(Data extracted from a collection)
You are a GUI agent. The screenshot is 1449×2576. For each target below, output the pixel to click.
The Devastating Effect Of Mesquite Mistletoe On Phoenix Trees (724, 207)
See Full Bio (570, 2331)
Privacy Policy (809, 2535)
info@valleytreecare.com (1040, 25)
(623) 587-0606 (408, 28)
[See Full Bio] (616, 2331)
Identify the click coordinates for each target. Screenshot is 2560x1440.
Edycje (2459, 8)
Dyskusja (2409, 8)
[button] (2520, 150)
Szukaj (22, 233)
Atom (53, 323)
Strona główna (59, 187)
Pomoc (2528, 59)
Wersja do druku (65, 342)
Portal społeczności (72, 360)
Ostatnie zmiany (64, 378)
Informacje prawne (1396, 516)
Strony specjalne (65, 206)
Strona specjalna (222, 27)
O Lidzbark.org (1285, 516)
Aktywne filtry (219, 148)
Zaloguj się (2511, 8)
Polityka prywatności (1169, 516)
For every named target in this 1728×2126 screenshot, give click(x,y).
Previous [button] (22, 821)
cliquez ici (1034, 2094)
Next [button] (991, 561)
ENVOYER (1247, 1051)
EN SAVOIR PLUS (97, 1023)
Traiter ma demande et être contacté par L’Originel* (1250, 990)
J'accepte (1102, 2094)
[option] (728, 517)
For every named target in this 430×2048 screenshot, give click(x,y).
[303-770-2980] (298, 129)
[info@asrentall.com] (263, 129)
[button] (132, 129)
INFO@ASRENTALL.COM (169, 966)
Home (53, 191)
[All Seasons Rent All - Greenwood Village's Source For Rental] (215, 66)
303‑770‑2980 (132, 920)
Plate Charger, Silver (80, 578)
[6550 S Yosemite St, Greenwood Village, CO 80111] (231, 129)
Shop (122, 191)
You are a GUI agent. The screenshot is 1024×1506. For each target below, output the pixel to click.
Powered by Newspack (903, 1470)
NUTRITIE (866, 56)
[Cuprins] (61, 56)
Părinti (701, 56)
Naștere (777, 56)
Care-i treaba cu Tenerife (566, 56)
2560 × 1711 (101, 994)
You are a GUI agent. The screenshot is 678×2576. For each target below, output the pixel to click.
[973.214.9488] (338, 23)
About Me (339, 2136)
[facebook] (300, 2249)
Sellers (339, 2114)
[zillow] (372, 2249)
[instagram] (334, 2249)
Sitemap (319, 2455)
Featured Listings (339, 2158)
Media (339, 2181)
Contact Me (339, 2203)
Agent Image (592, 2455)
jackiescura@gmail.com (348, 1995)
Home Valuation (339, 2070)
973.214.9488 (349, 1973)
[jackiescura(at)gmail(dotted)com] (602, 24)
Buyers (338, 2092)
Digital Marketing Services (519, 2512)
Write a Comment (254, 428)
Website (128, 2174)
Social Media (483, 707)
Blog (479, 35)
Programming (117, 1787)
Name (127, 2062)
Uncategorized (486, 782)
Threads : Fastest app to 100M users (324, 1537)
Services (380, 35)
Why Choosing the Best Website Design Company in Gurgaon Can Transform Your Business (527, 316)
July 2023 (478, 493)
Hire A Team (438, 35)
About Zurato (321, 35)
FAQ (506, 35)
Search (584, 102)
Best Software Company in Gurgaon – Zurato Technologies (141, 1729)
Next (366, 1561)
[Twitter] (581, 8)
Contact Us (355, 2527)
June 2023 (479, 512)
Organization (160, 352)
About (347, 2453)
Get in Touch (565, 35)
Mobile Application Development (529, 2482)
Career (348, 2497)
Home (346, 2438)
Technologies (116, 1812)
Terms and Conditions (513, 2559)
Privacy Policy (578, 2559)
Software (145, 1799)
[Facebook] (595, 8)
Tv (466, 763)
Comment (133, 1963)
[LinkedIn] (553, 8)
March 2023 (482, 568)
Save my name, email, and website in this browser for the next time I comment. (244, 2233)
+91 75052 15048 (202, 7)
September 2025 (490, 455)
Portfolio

* _What you have to do_
Pull out all lines of the data with the string "Services".

* _Response to the task_
Digital Marketing Services (519, 2512)
Services (380, 35)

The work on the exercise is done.